14 D. Alsdan. siet Zeph. 1.14. ende ond. 36.13, etc. Als Godt sal toonen, ende sy in hare conscientien sullen gevoelen, dat hy het met de menichte ofte gemeente der vroomen hout, ende deser godtloosen tegenparty is, dan sullen sy met grooten schrick bevangen worden, hoewel sy niet min en dachten als sulcx. Dit is eenen Prophetie van het toekomende, dat de Propheet soo seker stelt, als of’t bereedts geschiet was. Vergel. Psal. 36.13. ende 53.6.
15 Ofte, onder, ofte met het rechtveerdich geslachte. Vergel. Psal. 12. op vers 8.
 
6 Ghylieden 16 beschaemt den raet des elendigen, om dat de HEERE sijn toevlucht is.

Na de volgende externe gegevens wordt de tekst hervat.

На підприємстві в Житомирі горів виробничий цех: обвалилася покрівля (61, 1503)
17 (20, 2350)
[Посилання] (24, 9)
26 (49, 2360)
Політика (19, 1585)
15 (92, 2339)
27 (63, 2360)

16 Dat is, ghy soeckt hem te beschamen, spottende daer mede, dat etc. maer ghy sult des gewaer worden, wil hy seggen.
 
7 17 Och dat Israëls verlossinge uyt Zion [quame]! Als de HEERE de 18 gevangene sijns volcks sal doen wederkeeren, [dan] sal sich 19 Iacob verheugen, Israël sal verblijdt zijn.
17 And. wie sal geven uyt Zion de verlossinge Israels? eene maniere van wenschen by den Hebreen gebruyckelick. Siet Deut. 5. op vers 29. De sin is: Och dat de Heere uyt Zion, daer hy woont by de Arke des verbonts, sijn volck verlossen mochte! anders soude het oock eene vrage konnen zijn, daer op de antwoorde volcht. Vergel. wijders Rom. 11.26.
18 Hebr. gevanckenisse, siet Num. 31. op vers 12. dat is, de vroome, die onder der boosen Tyrannie als gevangen zijn. Siet wijders Deut. 30.3. ende Luc. 4.10. Ephes. 4.8.
19 Iacobs nakomelingen, de Israeliten: verstaet de vroome, die haers voor-vaders voetstappen navolgen.